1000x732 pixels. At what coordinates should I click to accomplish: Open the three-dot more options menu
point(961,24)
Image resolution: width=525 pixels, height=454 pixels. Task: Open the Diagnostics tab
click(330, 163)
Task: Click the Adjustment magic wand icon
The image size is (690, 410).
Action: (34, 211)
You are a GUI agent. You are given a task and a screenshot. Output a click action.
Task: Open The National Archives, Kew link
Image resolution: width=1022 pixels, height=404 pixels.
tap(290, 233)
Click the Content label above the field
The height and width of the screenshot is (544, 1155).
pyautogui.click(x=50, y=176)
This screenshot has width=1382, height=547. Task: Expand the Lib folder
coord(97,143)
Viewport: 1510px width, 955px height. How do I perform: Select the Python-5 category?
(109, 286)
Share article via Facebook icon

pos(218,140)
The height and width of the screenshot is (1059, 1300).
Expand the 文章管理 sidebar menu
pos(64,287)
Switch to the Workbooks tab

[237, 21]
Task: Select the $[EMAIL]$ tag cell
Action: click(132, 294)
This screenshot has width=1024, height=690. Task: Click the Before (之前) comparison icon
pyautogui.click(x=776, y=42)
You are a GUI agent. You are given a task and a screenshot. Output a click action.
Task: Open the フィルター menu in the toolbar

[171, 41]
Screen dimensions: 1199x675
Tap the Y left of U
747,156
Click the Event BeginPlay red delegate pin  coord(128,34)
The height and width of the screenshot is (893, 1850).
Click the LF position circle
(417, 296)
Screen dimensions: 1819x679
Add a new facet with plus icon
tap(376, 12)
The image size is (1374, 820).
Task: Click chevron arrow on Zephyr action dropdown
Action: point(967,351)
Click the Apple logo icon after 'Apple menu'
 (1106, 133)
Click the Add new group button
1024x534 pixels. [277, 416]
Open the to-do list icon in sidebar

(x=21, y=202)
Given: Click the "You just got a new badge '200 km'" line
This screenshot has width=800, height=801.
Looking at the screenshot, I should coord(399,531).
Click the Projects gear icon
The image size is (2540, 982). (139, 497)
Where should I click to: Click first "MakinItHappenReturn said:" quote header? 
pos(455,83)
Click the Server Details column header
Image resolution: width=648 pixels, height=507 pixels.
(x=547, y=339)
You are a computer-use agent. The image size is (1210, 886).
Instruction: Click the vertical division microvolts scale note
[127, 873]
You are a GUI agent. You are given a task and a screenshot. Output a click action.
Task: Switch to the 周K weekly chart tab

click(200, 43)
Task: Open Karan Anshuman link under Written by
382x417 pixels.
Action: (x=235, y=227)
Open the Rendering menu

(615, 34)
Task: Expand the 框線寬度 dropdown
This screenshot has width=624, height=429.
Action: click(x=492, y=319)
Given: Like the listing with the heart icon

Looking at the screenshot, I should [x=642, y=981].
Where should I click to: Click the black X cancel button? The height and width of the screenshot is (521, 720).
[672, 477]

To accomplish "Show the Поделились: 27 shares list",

=======

Required action: Among the records, find every line with the word "link" and copy it.

Reply:
Task: Open The National Archives, Kew link
Task: Open Karan Anshuman link under Written by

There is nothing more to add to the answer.